My eighth-grade class picture is my favorite picture of me ever because I am what I can best describe as a beautiful disaster of late-80s style. My hair is both very long and very permed; I outgrew my layers and let my hair grow wild down my back with a perm that finally could be called an intense body wave. My mother let me start cutting my own bangs, and she showed me how to layer them so that, with a curling iron and an abundance of Final Net, I could create a deceptively messy Kentucky Claw that looked like I had just rolled out of bed and into a briar patch. No one would have guessed it took me 15 minutes per morning just to get those bangs to look so carefree and casual. I had the rest of my hair pulled back into a banana clip, with loose tendrils curling whimsically around my face. The ponytail part of the banana clip is so long it hangs a little over my shoulder and around the popped collar of my Coca-Cola shirt. Mom also sold Mary Kay around this time and turned me loose with all the creams and powders in her pink saleswoman's suitcase, and Teen magazine had just told me that wearing one color of eye shadow all the way to the brow bone created a dramatic look, so I smeared satiny brown eye shadow from lashes to brows. It was dramatic, it was trashy, it overdone, and it was fabulous. My mother was so very proud.

Other cuts and perms created school pictures I am less proud of. The last time I let my mother lay hands on my hair was the fall of 1990 when I was trying to grow my bangs out so I could look like the most beautiful woman in the world (in my opinion): Kirstie Alley. Mom thought it would help me through that awkward stage where my they just wanted to fall into my eyes if she permed just my bangs (a body wave again, of course). The logic was that they would curl back away from my face and blend in with the rest of my hopelessly damaged and over-processed hair.

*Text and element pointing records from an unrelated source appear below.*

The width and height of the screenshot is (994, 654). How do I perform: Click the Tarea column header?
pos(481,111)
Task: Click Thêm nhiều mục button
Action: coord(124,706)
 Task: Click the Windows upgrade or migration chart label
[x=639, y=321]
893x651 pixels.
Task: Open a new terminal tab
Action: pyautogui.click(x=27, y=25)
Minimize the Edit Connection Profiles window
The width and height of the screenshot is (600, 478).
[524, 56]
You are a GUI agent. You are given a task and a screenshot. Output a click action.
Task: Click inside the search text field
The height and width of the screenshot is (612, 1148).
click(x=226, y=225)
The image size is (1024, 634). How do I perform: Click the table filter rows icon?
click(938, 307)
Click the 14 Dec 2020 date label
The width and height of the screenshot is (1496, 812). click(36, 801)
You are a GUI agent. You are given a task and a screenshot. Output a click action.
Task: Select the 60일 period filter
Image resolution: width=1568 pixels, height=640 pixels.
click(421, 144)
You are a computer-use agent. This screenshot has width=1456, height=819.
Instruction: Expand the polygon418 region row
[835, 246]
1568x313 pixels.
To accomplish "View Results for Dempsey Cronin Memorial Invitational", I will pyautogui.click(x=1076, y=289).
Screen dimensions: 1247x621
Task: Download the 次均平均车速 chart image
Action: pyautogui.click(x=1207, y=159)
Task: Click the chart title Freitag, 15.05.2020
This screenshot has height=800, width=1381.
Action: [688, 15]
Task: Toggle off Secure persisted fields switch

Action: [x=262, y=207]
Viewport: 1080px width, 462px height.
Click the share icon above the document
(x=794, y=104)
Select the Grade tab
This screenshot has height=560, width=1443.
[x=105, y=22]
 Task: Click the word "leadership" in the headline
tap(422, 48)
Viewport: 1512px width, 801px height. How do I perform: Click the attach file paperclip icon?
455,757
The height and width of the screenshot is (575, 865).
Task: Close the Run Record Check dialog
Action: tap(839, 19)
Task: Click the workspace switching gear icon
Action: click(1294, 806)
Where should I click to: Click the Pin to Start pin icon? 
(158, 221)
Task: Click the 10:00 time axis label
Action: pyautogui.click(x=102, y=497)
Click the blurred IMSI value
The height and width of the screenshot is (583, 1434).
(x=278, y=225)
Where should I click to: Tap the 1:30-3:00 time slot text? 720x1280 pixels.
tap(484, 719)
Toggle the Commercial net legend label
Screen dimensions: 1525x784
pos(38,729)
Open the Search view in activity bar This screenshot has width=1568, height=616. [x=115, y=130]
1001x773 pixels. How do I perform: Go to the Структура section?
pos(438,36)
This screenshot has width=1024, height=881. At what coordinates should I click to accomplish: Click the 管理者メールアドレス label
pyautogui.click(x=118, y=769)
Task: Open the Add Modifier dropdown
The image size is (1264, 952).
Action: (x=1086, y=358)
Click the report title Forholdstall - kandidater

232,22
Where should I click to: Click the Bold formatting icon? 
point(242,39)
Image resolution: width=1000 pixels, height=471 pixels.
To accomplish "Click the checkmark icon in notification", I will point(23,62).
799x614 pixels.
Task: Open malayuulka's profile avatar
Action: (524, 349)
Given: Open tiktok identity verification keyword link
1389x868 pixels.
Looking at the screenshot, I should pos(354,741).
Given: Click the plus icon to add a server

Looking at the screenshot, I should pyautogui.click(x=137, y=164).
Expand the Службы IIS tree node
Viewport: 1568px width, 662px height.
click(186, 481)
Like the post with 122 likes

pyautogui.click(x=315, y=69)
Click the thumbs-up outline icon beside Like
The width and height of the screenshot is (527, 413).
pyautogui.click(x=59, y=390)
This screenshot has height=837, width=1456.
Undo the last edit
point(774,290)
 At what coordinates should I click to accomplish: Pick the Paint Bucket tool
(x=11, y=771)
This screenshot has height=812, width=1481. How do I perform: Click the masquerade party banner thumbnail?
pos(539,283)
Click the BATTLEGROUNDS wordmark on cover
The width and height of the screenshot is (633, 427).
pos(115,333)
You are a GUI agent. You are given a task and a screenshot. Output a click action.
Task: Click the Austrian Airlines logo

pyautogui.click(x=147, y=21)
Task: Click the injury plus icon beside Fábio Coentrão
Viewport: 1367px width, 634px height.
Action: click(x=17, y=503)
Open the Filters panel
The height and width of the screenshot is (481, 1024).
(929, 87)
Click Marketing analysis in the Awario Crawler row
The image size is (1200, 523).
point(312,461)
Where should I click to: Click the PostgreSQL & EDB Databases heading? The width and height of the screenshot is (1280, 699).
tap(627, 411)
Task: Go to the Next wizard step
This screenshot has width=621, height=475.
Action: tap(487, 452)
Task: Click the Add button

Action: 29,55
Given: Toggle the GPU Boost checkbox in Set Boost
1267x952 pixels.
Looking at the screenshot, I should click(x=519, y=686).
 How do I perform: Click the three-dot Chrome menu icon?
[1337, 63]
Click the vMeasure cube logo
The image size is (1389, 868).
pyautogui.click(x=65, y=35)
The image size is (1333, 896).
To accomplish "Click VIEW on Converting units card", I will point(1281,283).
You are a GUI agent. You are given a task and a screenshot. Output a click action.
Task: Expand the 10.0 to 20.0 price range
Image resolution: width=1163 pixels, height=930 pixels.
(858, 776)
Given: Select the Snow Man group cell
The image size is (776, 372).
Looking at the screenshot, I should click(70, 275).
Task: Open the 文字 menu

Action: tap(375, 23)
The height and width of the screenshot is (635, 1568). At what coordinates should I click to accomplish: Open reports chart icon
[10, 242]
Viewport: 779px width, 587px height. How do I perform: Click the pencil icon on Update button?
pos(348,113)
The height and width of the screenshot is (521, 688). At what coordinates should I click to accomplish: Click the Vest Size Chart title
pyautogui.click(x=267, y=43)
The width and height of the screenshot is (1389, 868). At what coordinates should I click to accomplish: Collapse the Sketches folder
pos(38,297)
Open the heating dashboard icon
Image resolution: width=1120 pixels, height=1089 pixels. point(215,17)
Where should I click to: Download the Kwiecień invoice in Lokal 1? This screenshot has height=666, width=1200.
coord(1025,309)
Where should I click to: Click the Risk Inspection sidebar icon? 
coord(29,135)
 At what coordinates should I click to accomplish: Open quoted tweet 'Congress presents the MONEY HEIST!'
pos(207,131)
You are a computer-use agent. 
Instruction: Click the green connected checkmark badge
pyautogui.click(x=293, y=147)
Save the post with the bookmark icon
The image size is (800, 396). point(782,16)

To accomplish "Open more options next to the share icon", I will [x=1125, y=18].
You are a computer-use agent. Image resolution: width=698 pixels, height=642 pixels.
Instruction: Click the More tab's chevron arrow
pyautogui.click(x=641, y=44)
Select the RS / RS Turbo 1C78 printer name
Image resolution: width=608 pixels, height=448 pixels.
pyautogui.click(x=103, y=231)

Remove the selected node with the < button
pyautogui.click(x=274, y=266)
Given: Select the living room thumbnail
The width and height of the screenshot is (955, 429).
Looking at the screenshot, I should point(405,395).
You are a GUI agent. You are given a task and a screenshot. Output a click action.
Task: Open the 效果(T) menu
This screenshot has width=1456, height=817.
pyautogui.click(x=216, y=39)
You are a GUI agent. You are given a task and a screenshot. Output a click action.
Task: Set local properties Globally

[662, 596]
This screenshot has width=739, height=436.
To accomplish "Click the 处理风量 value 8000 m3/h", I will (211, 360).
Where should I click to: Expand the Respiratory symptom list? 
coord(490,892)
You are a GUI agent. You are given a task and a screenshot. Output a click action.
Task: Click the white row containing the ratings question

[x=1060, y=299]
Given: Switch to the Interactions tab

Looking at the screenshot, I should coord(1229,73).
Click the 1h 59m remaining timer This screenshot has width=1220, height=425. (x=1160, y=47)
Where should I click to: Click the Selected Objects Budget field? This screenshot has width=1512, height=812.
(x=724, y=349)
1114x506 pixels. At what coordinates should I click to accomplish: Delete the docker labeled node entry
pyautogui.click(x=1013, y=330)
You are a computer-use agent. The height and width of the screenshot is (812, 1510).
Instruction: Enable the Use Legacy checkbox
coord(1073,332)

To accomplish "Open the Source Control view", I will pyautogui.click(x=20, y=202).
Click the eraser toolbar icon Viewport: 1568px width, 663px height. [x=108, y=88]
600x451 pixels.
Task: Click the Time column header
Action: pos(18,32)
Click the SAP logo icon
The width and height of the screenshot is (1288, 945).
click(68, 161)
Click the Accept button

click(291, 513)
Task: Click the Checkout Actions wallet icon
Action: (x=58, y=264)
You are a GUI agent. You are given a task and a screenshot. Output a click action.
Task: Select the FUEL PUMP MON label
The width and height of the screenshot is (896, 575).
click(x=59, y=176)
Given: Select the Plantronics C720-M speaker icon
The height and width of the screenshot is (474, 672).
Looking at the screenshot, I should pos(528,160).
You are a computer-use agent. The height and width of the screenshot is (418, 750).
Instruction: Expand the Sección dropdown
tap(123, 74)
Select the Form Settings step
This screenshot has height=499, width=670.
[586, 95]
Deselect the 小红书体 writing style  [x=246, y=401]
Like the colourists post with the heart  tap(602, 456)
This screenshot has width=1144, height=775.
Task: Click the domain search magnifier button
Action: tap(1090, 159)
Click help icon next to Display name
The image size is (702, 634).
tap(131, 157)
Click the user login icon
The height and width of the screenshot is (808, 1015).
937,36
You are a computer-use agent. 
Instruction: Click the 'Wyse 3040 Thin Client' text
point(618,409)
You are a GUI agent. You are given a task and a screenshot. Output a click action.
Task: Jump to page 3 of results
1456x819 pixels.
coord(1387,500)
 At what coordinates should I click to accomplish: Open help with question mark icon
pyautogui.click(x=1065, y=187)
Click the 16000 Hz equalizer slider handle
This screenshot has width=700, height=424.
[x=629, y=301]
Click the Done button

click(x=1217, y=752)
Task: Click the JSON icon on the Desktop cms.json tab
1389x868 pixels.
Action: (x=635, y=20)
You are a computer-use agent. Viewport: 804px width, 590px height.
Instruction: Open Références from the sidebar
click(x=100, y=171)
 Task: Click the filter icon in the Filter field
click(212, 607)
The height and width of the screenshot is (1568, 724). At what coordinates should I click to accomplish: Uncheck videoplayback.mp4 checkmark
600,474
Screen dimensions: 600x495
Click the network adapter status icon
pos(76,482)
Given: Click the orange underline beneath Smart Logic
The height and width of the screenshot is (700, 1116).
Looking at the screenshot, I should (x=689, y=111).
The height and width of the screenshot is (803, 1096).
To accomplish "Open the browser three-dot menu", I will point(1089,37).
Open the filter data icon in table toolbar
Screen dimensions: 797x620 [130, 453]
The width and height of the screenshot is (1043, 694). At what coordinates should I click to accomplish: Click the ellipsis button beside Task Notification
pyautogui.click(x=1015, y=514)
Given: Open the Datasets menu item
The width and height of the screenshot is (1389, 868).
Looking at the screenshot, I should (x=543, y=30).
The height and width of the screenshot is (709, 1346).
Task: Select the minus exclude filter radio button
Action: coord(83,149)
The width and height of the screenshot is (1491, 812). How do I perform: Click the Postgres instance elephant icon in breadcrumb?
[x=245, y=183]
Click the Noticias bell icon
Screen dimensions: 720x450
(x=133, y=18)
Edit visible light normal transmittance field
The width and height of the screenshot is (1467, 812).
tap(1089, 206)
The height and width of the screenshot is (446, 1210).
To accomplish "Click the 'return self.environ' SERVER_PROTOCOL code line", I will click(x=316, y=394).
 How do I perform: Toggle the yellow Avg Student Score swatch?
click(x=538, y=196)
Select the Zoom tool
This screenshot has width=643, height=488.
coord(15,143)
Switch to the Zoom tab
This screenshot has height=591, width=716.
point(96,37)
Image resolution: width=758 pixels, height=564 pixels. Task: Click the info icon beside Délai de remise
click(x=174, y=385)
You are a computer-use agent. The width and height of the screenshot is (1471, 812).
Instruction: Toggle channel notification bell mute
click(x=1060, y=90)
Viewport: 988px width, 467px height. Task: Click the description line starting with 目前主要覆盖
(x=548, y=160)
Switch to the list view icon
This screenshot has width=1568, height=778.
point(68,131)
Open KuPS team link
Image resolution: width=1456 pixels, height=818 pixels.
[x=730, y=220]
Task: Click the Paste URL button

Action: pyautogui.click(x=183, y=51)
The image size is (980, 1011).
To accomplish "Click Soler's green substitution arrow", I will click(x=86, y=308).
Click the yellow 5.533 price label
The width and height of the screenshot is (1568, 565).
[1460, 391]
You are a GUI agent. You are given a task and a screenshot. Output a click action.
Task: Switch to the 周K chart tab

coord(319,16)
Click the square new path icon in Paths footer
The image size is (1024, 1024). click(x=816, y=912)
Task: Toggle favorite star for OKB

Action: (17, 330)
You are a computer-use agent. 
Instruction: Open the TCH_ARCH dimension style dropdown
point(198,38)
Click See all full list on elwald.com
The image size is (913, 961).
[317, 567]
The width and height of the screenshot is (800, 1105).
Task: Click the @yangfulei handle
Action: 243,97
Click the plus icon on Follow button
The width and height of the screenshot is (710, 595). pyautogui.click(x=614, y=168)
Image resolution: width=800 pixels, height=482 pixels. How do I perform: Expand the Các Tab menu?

"Oh, look," my dad said, taking a stroll through the kitchen while Mom tried to figure out what to do with the wreckage her little "just perm the bangs" experiment left behind. "It's Bill the Cat."

A couple of months later, as soon as an inch of straight hair had grown out from the crimped mess covering my forehead, I cut my bangs so short I looked like a 9-year-old boy and used the excuse that I had just landed the role of the Artful Dodger in Oliver.

"I did it for the role," I told my friends. My hairdresser knew the truth.

From that day on, even if I came to her begging for a haircut or something more intense, my mother vowed to keep at least 500 feet away from my hair at all times. And I became something of a hair artist myself, cutting my own bangs and several of my dorm mates' in college using the techniques Mom taught me for lift and volume. My husband did, however, learn of my limitations the night in Lexington when I tried to give him a haircut with electric clippers right before a big job interview. The initial result was a reverse mohawk, which he chose to correct by just shaving his head down to the scalp all over and hoping that his potential employers did not brand him a skinhead. (He got the job.)

I am my mother's daughter, after all.

Before she retired from her job to be a full-time nanny to Ainsley when I went back to work, I used to go watch her work her magic. Whatever errors she had committed to me she did not do to the little old ladies at the nursing home where she worked the last decade of her career. With a bucket full of hard, plastic rollers, a rat-tailed comb, a sharp pair of scissors, and a stationary hair dryer, she could work magic. Sometimes her clients had hair so thin they barely had hair at all, and in those cases, she coaxed elegant curls out with just her fingers and some bobby pins. No matter how sick and haggard a patient looked coming into Mom's salon, she always looked like a lady on the way out.

And when she gave the occasional perm, she always got it right.

I may not have always liked the results, but I loved the process. When I was in Mom's chair, I felt like an adult. I had her full, undivided attention, and I knew she was going to do something that would, hopefully, make me feel beautiful.

Some mothers and daughter bond over baking, or shopping, or clothes. My mom and I bonded over perm solution and hard-hat hair dryers. My hair was never the same, but I wouldn't have it any other way.